EXERCISE: Output each line of the material exactly as it stands.

⁂

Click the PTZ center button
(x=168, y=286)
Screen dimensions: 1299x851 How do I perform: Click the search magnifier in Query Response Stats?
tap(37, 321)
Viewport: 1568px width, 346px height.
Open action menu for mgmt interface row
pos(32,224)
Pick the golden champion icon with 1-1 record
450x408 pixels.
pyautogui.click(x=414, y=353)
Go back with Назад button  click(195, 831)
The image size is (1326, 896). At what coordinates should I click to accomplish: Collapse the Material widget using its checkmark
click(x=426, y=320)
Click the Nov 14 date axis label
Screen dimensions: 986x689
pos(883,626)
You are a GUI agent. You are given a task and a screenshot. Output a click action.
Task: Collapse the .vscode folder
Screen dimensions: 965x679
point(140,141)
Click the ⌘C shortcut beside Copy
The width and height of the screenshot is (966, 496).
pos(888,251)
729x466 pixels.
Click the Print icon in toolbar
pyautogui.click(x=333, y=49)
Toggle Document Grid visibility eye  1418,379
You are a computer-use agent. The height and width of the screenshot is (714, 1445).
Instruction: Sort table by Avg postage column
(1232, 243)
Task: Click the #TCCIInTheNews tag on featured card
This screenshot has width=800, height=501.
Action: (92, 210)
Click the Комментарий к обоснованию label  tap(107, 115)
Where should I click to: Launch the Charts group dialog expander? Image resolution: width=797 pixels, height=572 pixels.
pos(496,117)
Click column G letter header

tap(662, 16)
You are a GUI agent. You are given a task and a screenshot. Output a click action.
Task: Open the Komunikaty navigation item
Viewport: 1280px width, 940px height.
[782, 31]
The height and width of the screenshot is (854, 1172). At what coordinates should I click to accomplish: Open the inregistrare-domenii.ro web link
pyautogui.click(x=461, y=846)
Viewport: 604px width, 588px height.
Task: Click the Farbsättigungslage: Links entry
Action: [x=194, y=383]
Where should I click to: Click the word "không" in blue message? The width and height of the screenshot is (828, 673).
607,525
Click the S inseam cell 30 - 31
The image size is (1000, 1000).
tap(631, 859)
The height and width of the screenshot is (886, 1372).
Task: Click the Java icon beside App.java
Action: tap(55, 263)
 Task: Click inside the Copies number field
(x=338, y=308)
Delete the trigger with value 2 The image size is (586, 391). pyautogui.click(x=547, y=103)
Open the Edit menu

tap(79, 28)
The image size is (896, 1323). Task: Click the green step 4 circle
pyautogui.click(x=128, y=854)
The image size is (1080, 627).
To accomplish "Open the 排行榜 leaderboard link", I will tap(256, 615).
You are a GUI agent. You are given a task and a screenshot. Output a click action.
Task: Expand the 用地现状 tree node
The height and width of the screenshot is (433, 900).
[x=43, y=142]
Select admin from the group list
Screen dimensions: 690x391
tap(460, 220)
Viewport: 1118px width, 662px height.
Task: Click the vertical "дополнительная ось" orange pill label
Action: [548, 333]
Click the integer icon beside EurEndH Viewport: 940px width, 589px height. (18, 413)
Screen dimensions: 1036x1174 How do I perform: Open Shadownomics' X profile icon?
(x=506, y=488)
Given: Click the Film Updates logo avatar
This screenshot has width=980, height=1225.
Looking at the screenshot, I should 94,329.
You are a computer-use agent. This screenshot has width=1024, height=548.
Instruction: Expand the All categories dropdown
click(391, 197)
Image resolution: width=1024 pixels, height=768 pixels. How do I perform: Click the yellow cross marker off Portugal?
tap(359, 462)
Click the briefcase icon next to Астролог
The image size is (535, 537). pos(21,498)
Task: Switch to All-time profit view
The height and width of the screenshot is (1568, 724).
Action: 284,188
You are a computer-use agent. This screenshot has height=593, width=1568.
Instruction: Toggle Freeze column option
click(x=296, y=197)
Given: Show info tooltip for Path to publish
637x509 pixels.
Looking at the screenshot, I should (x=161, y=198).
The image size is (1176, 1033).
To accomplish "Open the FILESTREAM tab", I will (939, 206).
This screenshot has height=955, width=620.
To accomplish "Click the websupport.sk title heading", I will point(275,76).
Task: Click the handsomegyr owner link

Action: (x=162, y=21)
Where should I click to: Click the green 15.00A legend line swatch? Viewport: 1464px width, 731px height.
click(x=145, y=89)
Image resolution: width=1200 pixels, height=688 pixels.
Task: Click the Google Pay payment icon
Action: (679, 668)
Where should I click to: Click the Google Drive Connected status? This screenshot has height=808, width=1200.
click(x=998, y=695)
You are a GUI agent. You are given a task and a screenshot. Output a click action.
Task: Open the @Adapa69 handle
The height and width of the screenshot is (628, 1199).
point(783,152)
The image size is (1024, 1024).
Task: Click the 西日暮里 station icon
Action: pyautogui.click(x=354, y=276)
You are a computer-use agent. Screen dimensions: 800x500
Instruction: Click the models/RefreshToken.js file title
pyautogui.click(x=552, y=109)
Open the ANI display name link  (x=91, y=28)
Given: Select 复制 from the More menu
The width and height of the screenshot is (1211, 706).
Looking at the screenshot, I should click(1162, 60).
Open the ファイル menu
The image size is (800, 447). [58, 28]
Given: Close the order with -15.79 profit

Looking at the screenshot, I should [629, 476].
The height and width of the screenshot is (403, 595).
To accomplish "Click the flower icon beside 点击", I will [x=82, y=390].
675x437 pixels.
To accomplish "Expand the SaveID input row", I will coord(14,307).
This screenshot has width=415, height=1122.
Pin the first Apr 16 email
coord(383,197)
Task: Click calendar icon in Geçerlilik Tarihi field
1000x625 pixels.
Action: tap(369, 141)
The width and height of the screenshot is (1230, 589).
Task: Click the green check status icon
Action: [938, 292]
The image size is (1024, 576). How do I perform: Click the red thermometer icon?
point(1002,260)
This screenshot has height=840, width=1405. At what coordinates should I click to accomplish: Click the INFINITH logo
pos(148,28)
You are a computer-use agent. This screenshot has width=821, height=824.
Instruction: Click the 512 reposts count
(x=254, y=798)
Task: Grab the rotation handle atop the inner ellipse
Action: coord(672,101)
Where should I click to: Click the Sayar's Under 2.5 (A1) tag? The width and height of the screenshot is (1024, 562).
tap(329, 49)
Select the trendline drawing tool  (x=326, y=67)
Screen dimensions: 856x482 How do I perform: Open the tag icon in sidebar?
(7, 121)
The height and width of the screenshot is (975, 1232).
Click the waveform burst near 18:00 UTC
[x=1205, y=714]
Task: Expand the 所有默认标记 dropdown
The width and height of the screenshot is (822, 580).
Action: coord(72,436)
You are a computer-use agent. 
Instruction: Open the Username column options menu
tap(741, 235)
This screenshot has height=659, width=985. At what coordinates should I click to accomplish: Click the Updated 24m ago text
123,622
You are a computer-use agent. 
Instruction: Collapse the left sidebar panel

⁂

RESULT OF THIS EXERCISE:
Click the PTZ center button
(x=168, y=286)
Screen dimensions: 1299x851 How do I perform: Click the search magnifier in Query Response Stats?
tap(37, 321)
Viewport: 1568px width, 346px height.
Open action menu for mgmt interface row
pos(32,224)
Pick the golden champion icon with 1-1 record
450x408 pixels.
pyautogui.click(x=414, y=353)
Go back with Назад button  click(195, 831)
The image size is (1326, 896). At what coordinates should I click to accomplish: Collapse the Material widget using its checkmark
click(x=426, y=320)
Click the Nov 14 date axis label
Screen dimensions: 986x689
pos(883,626)
You are a GUI agent. You are given a task and a screenshot. Output a click action.
Task: Collapse the .vscode folder
Screen dimensions: 965x679
point(140,141)
Click the ⌘C shortcut beside Copy
The width and height of the screenshot is (966, 496).
pos(888,251)
729x466 pixels.
Click the Print icon in toolbar
pyautogui.click(x=333, y=49)
Toggle Document Grid visibility eye  1418,379
You are a computer-use agent. The height and width of the screenshot is (714, 1445).
Instruction: Sort table by Avg postage column
(1232, 243)
Task: Click the #TCCIInTheNews tag on featured card
This screenshot has width=800, height=501.
Action: (92, 210)
Click the Комментарий к обоснованию label  tap(107, 115)
Where should I click to: Launch the Charts group dialog expander? Image resolution: width=797 pixels, height=572 pixels.
pos(496,117)
Click column G letter header

tap(662, 16)
You are a GUI agent. You are given a task and a screenshot. Output a click action.
Task: Open the Komunikaty navigation item
Viewport: 1280px width, 940px height.
[782, 31]
The height and width of the screenshot is (854, 1172). At what coordinates should I click to accomplish: Open the inregistrare-domenii.ro web link
pyautogui.click(x=461, y=846)
Viewport: 604px width, 588px height.
Task: Click the Farbsättigungslage: Links entry
Action: [x=194, y=383]
Where should I click to: Click the word "không" in blue message? The width and height of the screenshot is (828, 673).
607,525
Click the S inseam cell 30 - 31
The image size is (1000, 1000).
tap(631, 859)
The height and width of the screenshot is (886, 1372).
Task: Click the Java icon beside App.java
Action: tap(55, 263)
 Task: Click inside the Copies number field
(x=338, y=308)
Delete the trigger with value 2 The image size is (586, 391). pyautogui.click(x=547, y=103)
Open the Edit menu

tap(79, 28)
The image size is (896, 1323). Task: Click the green step 4 circle
pyautogui.click(x=128, y=854)
The image size is (1080, 627).
To accomplish "Open the 排行榜 leaderboard link", I will tap(256, 615).
You are a GUI agent. You are given a task and a screenshot. Output a click action.
Task: Expand the 用地现状 tree node
The height and width of the screenshot is (433, 900).
[x=43, y=142]
Select admin from the group list
Screen dimensions: 690x391
tap(460, 220)
Viewport: 1118px width, 662px height.
Task: Click the vertical "дополнительная ось" orange pill label
Action: [548, 333]
Click the integer icon beside EurEndH Viewport: 940px width, 589px height. (18, 413)
Screen dimensions: 1036x1174 How do I perform: Open Shadownomics' X profile icon?
(x=506, y=488)
Given: Click the Film Updates logo avatar
This screenshot has width=980, height=1225.
Looking at the screenshot, I should 94,329.
You are a computer-use agent. This screenshot has width=1024, height=548.
Instruction: Expand the All categories dropdown
click(391, 197)
Image resolution: width=1024 pixels, height=768 pixels. How do I perform: Click the yellow cross marker off Portugal?
tap(359, 462)
Click the briefcase icon next to Астролог
The image size is (535, 537). pos(21,498)
Task: Switch to All-time profit view
The height and width of the screenshot is (1568, 724).
Action: 284,188
You are a computer-use agent. This screenshot has height=593, width=1568.
Instruction: Toggle Freeze column option
click(x=296, y=197)
Given: Show info tooltip for Path to publish
637x509 pixels.
Looking at the screenshot, I should (x=161, y=198).
The image size is (1176, 1033).
To accomplish "Open the FILESTREAM tab", I will (939, 206).
This screenshot has height=955, width=620.
To accomplish "Click the websupport.sk title heading", I will point(275,76).
Task: Click the handsomegyr owner link

Action: (x=162, y=21)
Where should I click to: Click the green 15.00A legend line swatch? Viewport: 1464px width, 731px height.
click(x=145, y=89)
Image resolution: width=1200 pixels, height=688 pixels.
Task: Click the Google Pay payment icon
Action: (679, 668)
Where should I click to: Click the Google Drive Connected status? This screenshot has height=808, width=1200.
click(x=998, y=695)
You are a GUI agent. You are given a task and a screenshot. Output a click action.
Task: Open the @Adapa69 handle
The height and width of the screenshot is (628, 1199).
point(783,152)
The image size is (1024, 1024).
Task: Click the 西日暮里 station icon
Action: pyautogui.click(x=354, y=276)
You are a computer-use agent. Screen dimensions: 800x500
Instruction: Click the models/RefreshToken.js file title
pyautogui.click(x=552, y=109)
Open the ANI display name link  (x=91, y=28)
Given: Select 复制 from the More menu
The width and height of the screenshot is (1211, 706).
Looking at the screenshot, I should click(1162, 60).
Open the ファイル menu
The image size is (800, 447). [58, 28]
Given: Close the order with -15.79 profit

Looking at the screenshot, I should [629, 476].
The height and width of the screenshot is (403, 595).
To accomplish "Click the flower icon beside 点击", I will [x=82, y=390].
675x437 pixels.
To accomplish "Expand the SaveID input row", I will coord(14,307).
This screenshot has width=415, height=1122.
Pin the first Apr 16 email
coord(383,197)
Task: Click calendar icon in Geçerlilik Tarihi field
1000x625 pixels.
Action: tap(369, 141)
The width and height of the screenshot is (1230, 589).
Task: Click the green check status icon
Action: [938, 292]
The image size is (1024, 576). How do I perform: Click the red thermometer icon?
point(1002,260)
This screenshot has height=840, width=1405. At what coordinates should I click to accomplish: Click the INFINITH logo
pos(148,28)
You are a computer-use agent. This screenshot has width=821, height=824.
Instruction: Click the 512 reposts count
(x=254, y=798)
Task: Grab the rotation handle atop the inner ellipse
Action: coord(672,101)
Where should I click to: Click the Sayar's Under 2.5 (A1) tag? The width and height of the screenshot is (1024, 562).
tap(329, 49)
Select the trendline drawing tool  (x=326, y=67)
Screen dimensions: 856x482 How do I perform: Open the tag icon in sidebar?
(7, 121)
The height and width of the screenshot is (975, 1232).
Click the waveform burst near 18:00 UTC
[x=1205, y=714]
Task: Expand the 所有默认标记 dropdown
The width and height of the screenshot is (822, 580).
Action: coord(72,436)
You are a computer-use agent. 
Instruction: Open the Username column options menu
tap(741, 235)
This screenshot has height=659, width=985. At what coordinates should I click to accomplish: Click the Updated 24m ago text
123,622
You are a computer-use agent. 
Instruction: Collapse the left sidebar panel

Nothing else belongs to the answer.